Ruang yang pada dasarnya satu (bumi) dipecah menjadi satuan satuan yang sama. Kilo meter, yard, inchi dll. Karena akal memahami bahwa satu kilometer persegi di Indonesia sama baik ukuran maupun kualitasnya dengan satu kilometer persegi di Amerika. Hasilnya adalah kesulitan akal untuk memamahami ada orang yang membedakan tempat-tempat yang suci dan yang profan karena menurutnya sejengkal tanah di Cianjur tidak akan ada bedanya dengan sejengkal tanah di Yerusalam atau Mekkah.

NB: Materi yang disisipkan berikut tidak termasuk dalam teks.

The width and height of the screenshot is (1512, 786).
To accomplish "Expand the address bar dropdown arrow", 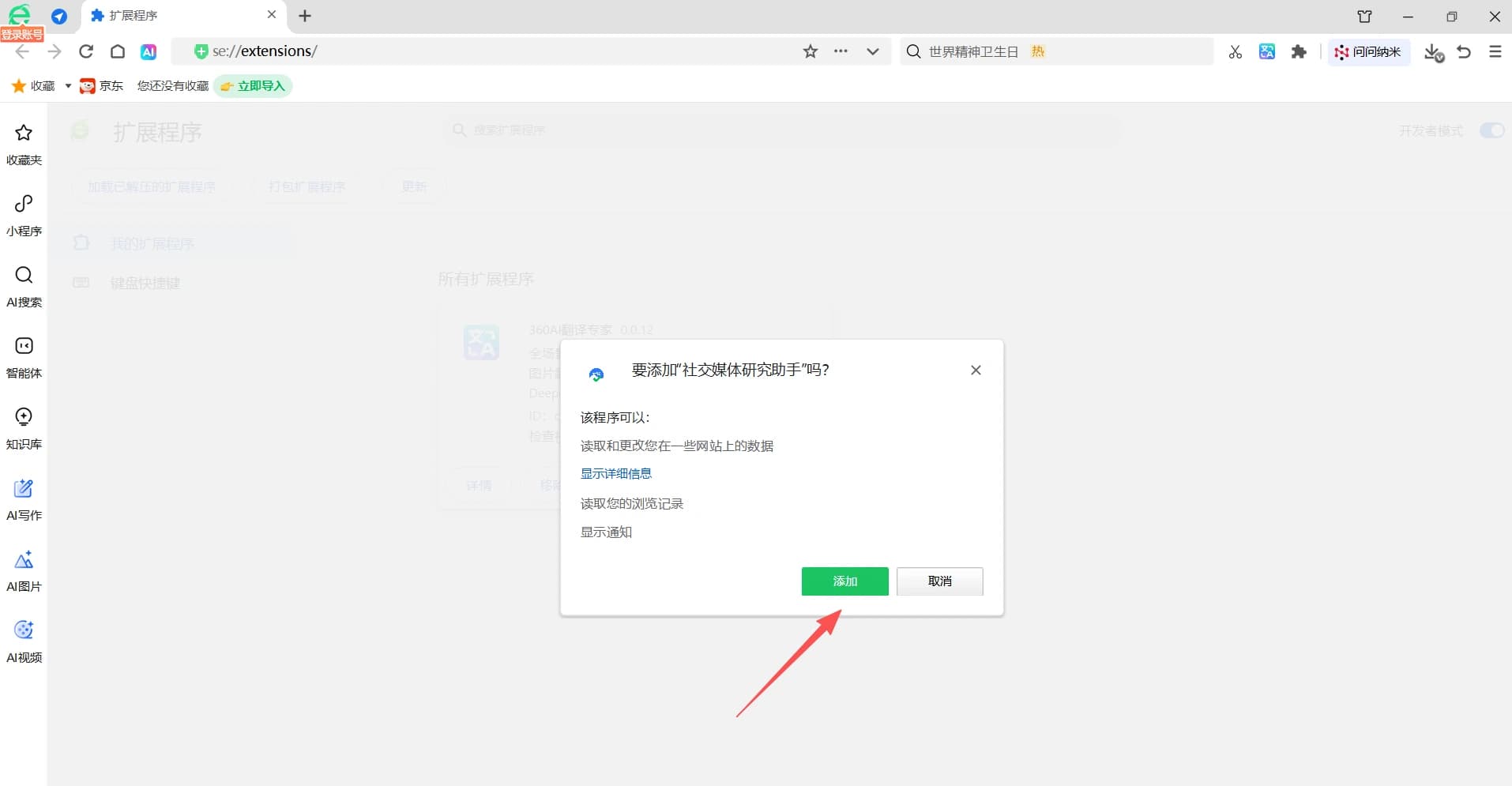I will coord(872,51).
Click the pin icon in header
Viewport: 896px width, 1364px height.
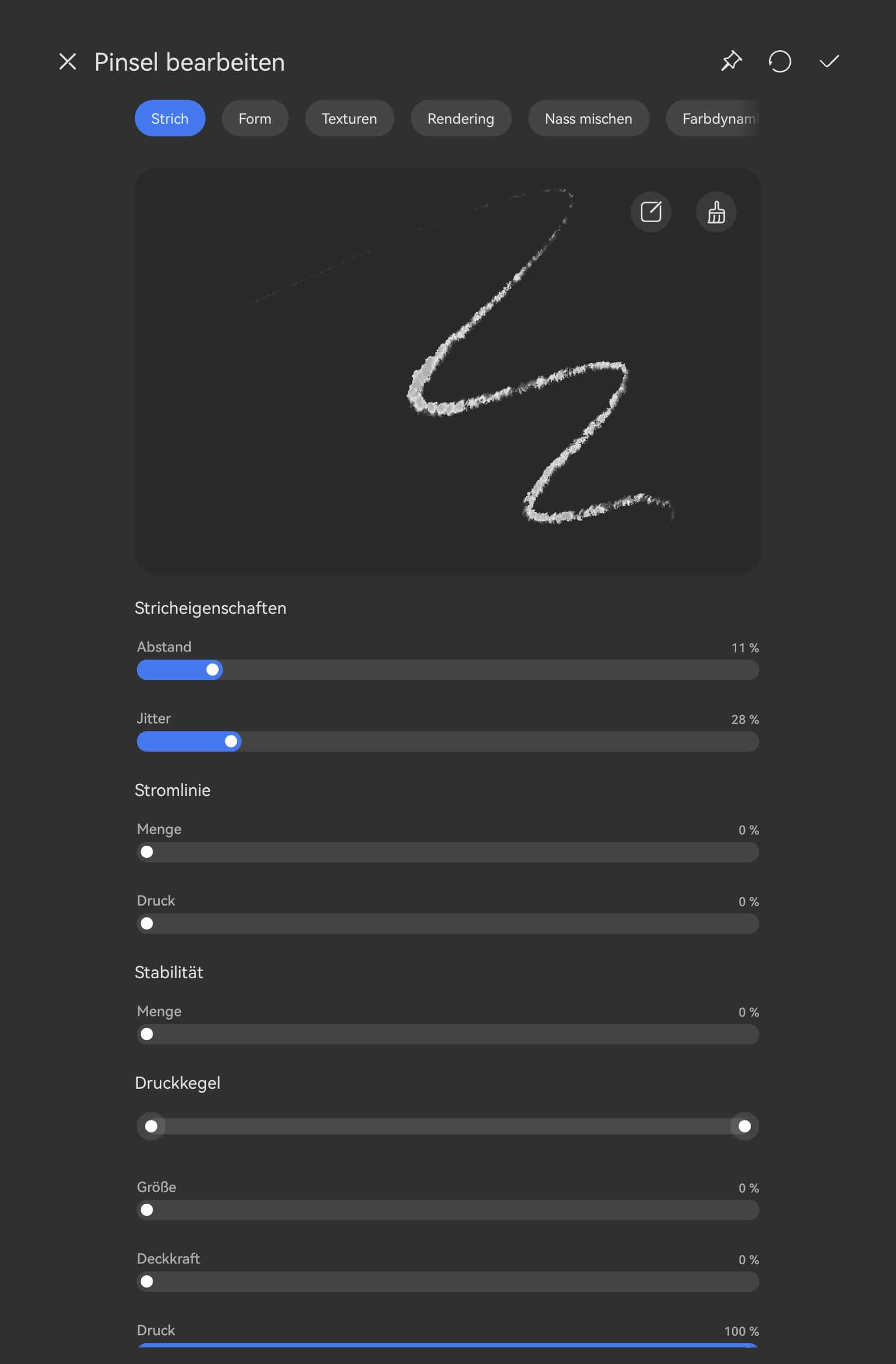[x=731, y=61]
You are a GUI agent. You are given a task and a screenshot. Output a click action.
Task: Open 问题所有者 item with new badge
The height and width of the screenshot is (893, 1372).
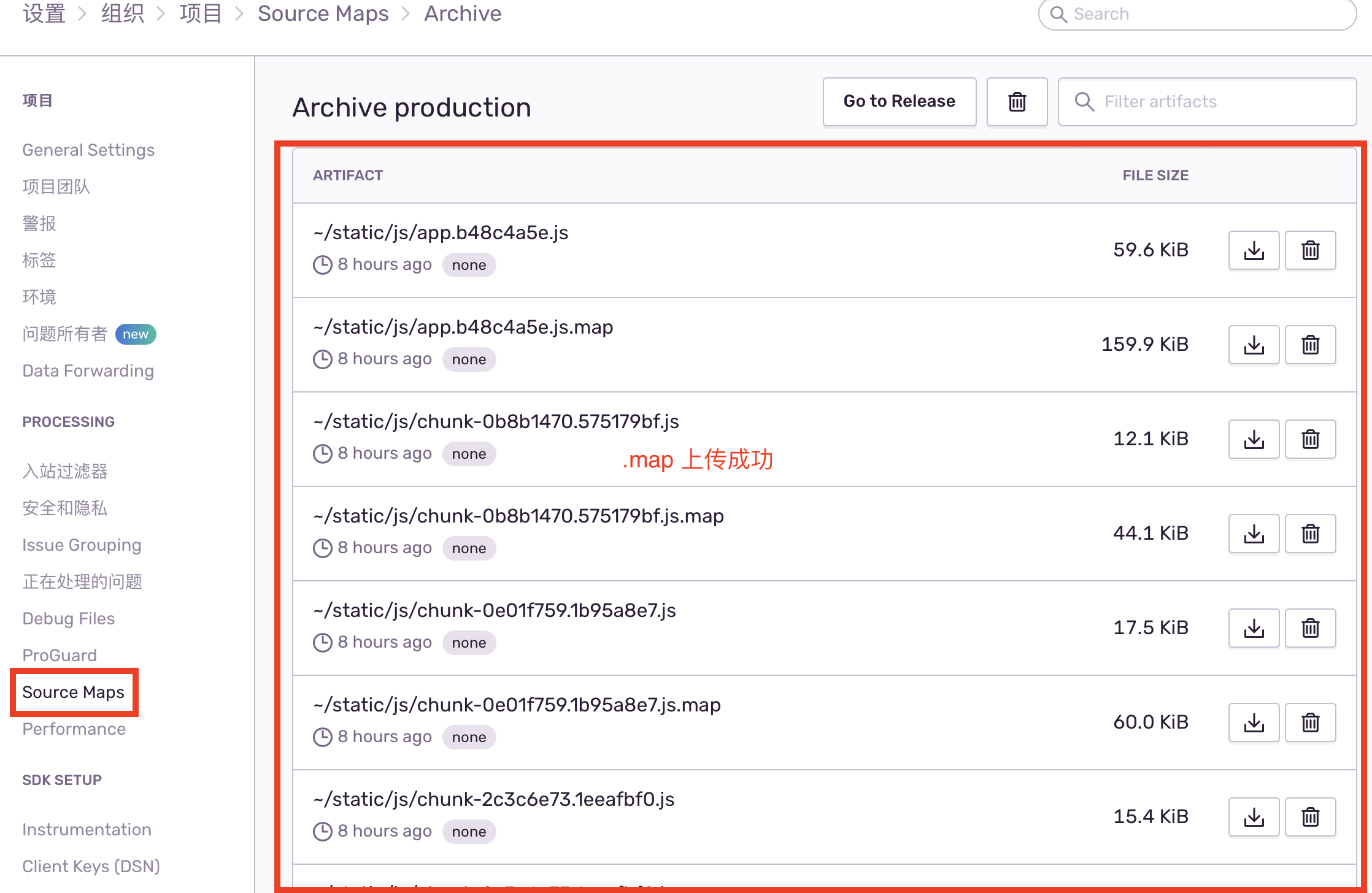tap(65, 334)
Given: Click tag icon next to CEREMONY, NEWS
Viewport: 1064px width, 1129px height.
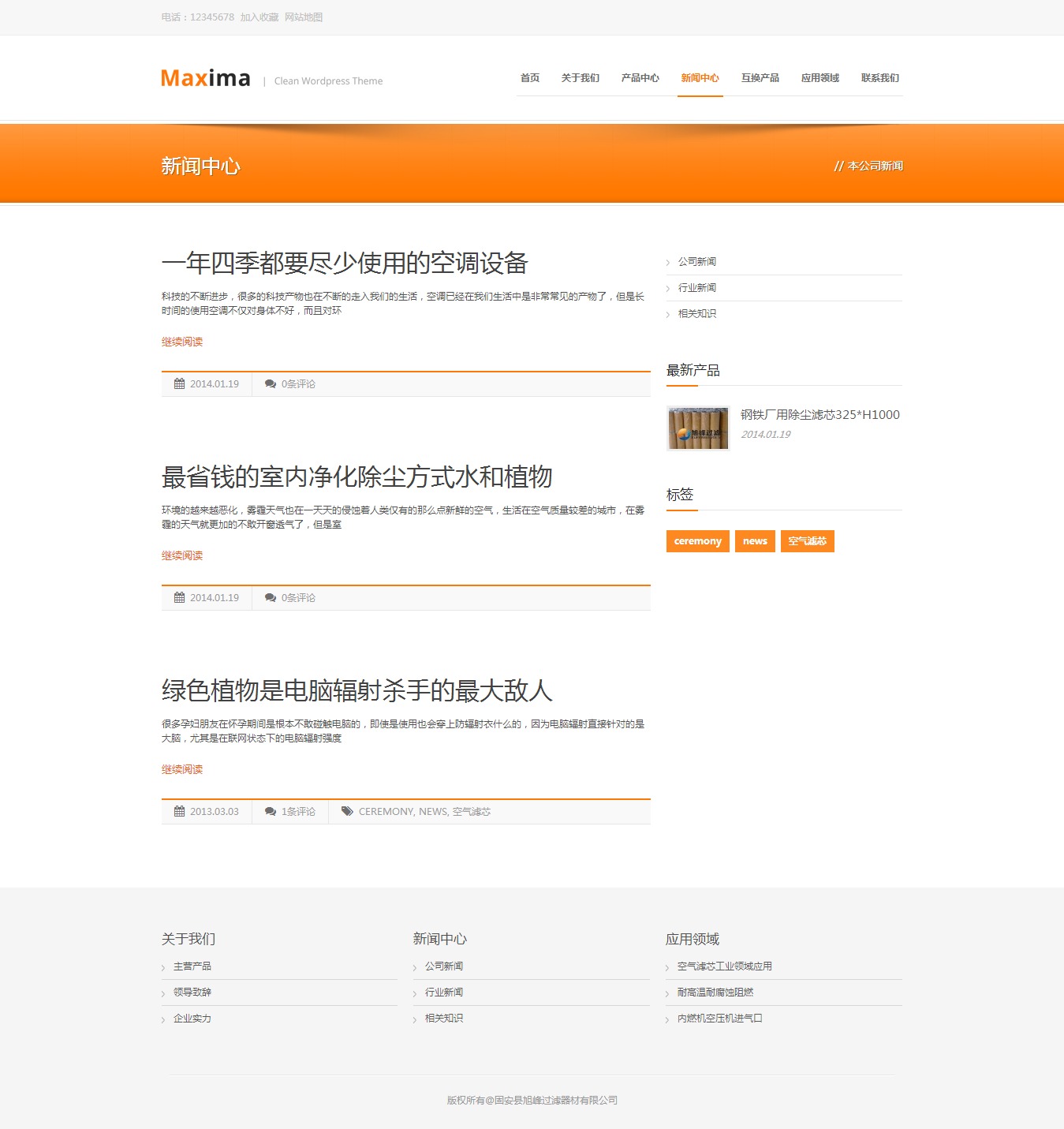Looking at the screenshot, I should click(x=347, y=812).
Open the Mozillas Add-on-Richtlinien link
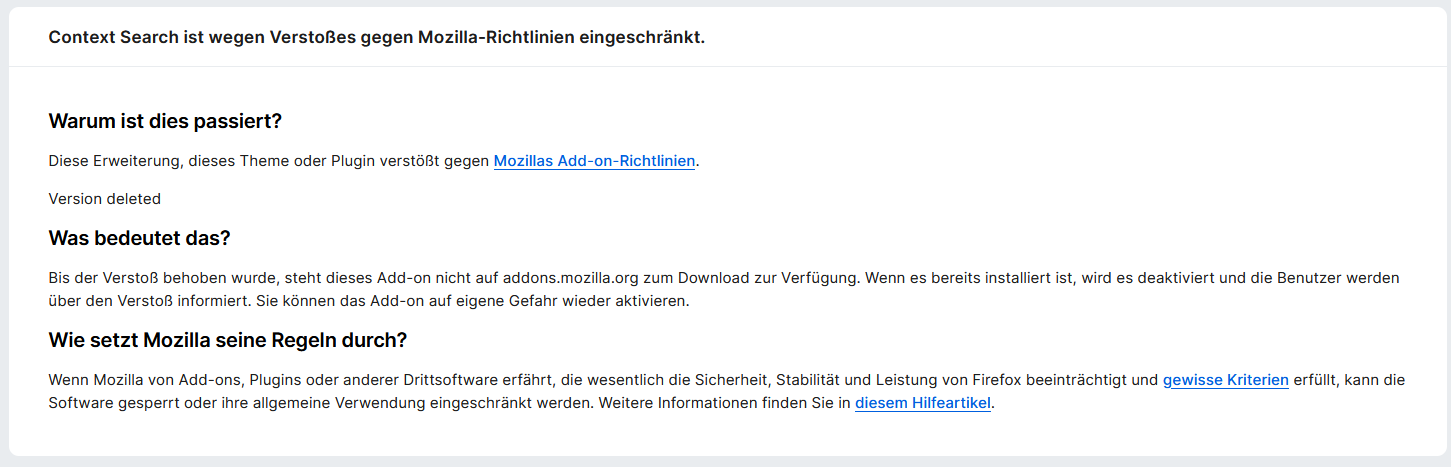 coord(594,161)
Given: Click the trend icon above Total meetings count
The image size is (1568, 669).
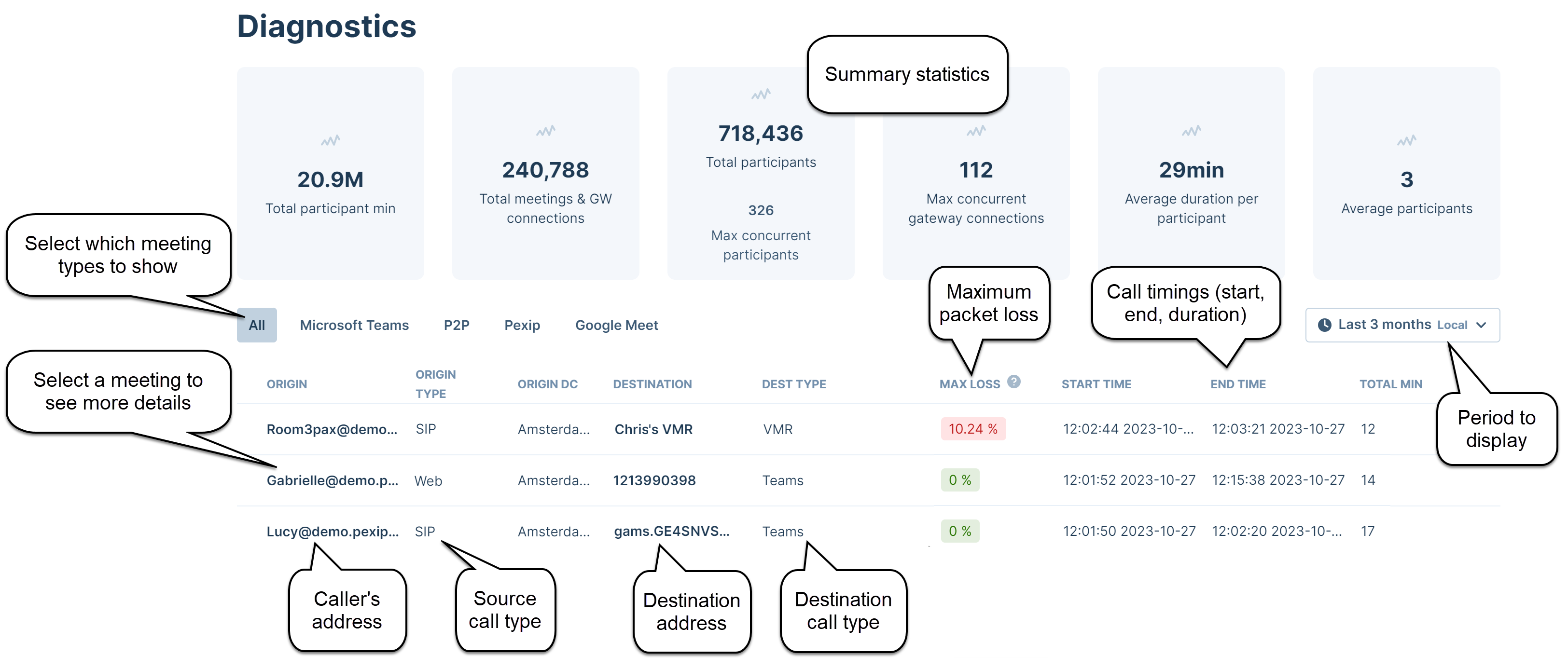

Yang menarik ialah tentang kecenderungan akal yang juga memilah dimensi waktu kedalam satuan-satuan ; milinium, abad, dasawarsa, tahun, bulan, minggu hari, waktu dan lain sebagainya. Pengalaman Fenomenal berangkat dari analisa akal. Hal itu berbeda dengan pengalaman Eksistensial yang masih menurut Bergson pengalaman ini didasari oleh nilai emosi, mental, spiritual manusia. Pengalaman eksistensial tentang ruang dan waktu, tentunya bukanlah pengalaman sebagaimana dikonsepsikan oleh akal, melainkan pengalaman yang kita rasakan dan alami.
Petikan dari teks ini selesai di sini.